All that said, I do think that the LW should go back to the suburbs long enough to get to know the "boy back home". Chicago won't go anywhere; and it seems like the boy also wants to leave the suburbs. So it would make sense to get to know the boy, and make plans to move to Chicago together. But I do think that if the LW is a "city person" and feels comfortable in Chicago, that she should live there. The pain of exile should not be taken lightly.
This is one of those situations where I think gender is really important. In general (emphasis on "in general") young men default to career and new adventures, and young women to relationships and those things that are already known to them. Stretching your comfort zone just a bit means doing the other thing.
For a 20-something woman, that means giving yourself more time to develop more self-confidence about your ability to survive in the city is something you can afford now (what Cary says about those difficulties is true), but probably would not be able to do later on, if you established a more permanent relationship with the boy back home. (If it were me, I probably would not have wanted my mother to come live with me. However, if my daughter faced a similar choice, she would likely have me come stay with her until she feel better situated.)

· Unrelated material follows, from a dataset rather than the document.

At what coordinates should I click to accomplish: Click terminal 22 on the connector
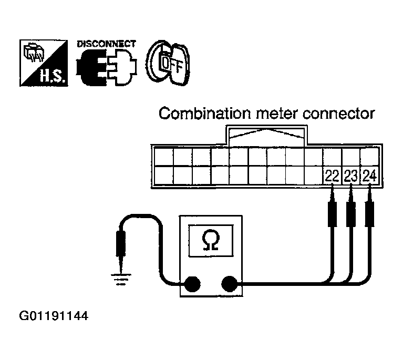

Also, you didn't mention exactly why he cannot drive a car, but possibly, this condition might also make greater demands upon you than is customary for someone in her 20's. Don't let taking care of the boy back home be what keeps you from learning to take care of yourself in all the very best ways that you can. It is still true, even in 2006, that a woman is more more likely than a man to give up some of her potential in order to maintain a relationship, or get married, or have a baby, instead of testing her ability to achieve something in the world.
Whether you can have it all, or have to choose what's most important, is still under debate. However, I think most people would agree that the order in which you choose things can either minimize or maximize the range of choices left to you. It would be easier to leave Chicago and return to the relationship and a suburban life if your present situation does not work out, than it would be to establish a suburban life and then try to transplant it to Chicago.
Like wheat and corn... spouses, kids, mortgages, dogs, etc. will all take what they need.